P3-2. Recognizing hand-written digits
Use the hand-written digits dataset embedded in scikit-learn:
from sklearn import datasets
digits = datasets.load_digits()
(a) Develop a multi-layer perceptron classifier to recognize images of hand-written digits. To
build your classifier, you can use:
sklearn.neural_network.MLPClassifier
(See https://scikitlearn.org/stable/modules/generated/sklearn.neural_network.MLPClassifier.html#sklearn.neural_
network.MLPClassifier)
Instructions: use sklearn.model_selection.train_test_split to split your dataset into random
train and test subsets, where you set test_size=0.5.
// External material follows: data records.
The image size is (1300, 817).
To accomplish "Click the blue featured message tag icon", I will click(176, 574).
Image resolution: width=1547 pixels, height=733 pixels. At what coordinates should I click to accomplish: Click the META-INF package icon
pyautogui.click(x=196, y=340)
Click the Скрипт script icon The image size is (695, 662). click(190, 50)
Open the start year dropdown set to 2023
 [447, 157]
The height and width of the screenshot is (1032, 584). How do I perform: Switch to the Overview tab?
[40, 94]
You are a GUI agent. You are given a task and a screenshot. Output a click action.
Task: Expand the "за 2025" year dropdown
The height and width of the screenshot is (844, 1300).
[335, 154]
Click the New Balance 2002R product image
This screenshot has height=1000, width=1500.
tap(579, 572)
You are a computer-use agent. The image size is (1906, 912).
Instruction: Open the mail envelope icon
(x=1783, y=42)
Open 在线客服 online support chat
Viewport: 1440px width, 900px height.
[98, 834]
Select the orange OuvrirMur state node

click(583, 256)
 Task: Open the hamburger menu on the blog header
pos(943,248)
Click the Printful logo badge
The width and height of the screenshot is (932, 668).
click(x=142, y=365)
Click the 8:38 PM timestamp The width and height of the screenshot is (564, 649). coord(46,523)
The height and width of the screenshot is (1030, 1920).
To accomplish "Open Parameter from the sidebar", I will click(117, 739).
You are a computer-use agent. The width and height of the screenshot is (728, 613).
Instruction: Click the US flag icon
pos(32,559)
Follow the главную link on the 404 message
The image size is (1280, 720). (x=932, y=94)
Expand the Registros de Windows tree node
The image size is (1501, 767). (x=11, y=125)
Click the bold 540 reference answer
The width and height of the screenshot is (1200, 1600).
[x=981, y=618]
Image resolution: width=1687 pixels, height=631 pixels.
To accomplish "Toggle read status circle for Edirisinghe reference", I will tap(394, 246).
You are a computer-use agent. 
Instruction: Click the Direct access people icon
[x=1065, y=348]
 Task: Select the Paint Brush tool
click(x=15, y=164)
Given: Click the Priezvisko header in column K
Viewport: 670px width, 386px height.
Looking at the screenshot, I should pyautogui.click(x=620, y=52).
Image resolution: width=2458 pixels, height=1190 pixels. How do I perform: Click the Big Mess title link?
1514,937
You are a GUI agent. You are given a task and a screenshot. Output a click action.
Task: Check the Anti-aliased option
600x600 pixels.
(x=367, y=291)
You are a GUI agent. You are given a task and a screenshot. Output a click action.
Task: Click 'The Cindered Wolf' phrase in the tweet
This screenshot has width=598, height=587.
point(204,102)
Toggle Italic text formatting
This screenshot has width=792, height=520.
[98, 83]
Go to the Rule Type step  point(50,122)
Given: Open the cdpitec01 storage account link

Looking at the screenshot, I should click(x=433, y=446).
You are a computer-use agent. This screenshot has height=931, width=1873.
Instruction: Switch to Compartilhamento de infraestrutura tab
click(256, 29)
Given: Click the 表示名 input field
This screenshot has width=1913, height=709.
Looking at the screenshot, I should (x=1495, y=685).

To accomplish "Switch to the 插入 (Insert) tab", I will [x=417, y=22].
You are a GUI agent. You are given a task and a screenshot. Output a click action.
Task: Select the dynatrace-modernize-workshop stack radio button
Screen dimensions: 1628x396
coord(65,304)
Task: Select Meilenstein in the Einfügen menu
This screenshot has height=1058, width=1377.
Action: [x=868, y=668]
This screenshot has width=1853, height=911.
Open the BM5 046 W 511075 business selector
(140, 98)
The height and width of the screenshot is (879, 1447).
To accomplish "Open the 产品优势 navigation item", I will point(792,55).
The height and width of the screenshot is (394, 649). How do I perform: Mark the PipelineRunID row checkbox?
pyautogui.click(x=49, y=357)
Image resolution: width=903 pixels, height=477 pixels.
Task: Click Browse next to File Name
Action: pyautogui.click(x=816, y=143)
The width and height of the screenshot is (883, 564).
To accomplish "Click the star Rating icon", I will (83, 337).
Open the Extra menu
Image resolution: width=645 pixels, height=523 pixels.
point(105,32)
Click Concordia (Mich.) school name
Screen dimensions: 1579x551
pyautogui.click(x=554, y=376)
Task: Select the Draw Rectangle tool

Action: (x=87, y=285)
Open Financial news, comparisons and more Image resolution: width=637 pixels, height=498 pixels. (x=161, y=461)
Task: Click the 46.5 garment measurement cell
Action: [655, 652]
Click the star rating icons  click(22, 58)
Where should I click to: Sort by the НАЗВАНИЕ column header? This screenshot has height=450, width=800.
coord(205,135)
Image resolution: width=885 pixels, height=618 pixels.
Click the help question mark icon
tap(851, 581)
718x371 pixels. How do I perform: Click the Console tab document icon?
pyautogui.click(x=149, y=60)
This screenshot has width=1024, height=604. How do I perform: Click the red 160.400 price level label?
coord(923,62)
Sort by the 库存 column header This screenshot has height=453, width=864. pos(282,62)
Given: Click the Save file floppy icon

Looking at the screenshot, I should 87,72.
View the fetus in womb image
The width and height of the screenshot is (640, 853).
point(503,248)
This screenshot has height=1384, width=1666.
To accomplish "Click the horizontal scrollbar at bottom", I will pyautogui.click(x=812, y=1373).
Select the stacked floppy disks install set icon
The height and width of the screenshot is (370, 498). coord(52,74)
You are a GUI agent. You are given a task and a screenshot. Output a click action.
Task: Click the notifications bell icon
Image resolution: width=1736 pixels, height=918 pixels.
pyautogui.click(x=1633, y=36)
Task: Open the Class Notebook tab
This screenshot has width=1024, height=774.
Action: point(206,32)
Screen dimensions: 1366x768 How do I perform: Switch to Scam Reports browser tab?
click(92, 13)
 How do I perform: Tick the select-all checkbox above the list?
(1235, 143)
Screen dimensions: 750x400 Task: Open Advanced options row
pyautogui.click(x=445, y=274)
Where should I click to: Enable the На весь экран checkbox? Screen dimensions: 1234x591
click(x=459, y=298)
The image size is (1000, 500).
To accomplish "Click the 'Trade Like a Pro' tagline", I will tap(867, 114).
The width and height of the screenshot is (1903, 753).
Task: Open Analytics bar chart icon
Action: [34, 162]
(b) Optimize the hyperparameters of your neural network to maximize the classification
accuracy. Show the confusion matrix of your neural network. Discuss and compare your results
with the results using a support vector classifier (see https://scikitlearn.org/stable/auto_examples/classification/plot_digits_classification.html#sphx-glr-autoexamples-classification-plot-digits-classification-py).
P3-3. Nonlinear Support Vector Machine
(a) Randomly generate the following 2-class data points
import numpy as np
np.random.seed(0)
X = np.random.rand(300, 2)*10-5
Y = np.logical_xor(X[:, 0] > 0, X[:, 1] > 0)
(b) Develop a nonlinear SVM binary classifier (sklearn.svm.NuSVC).
(c) Plot these data points and the corresponding decision boundaries, which is similar to the
figure in the slide 131 in Chapter 4.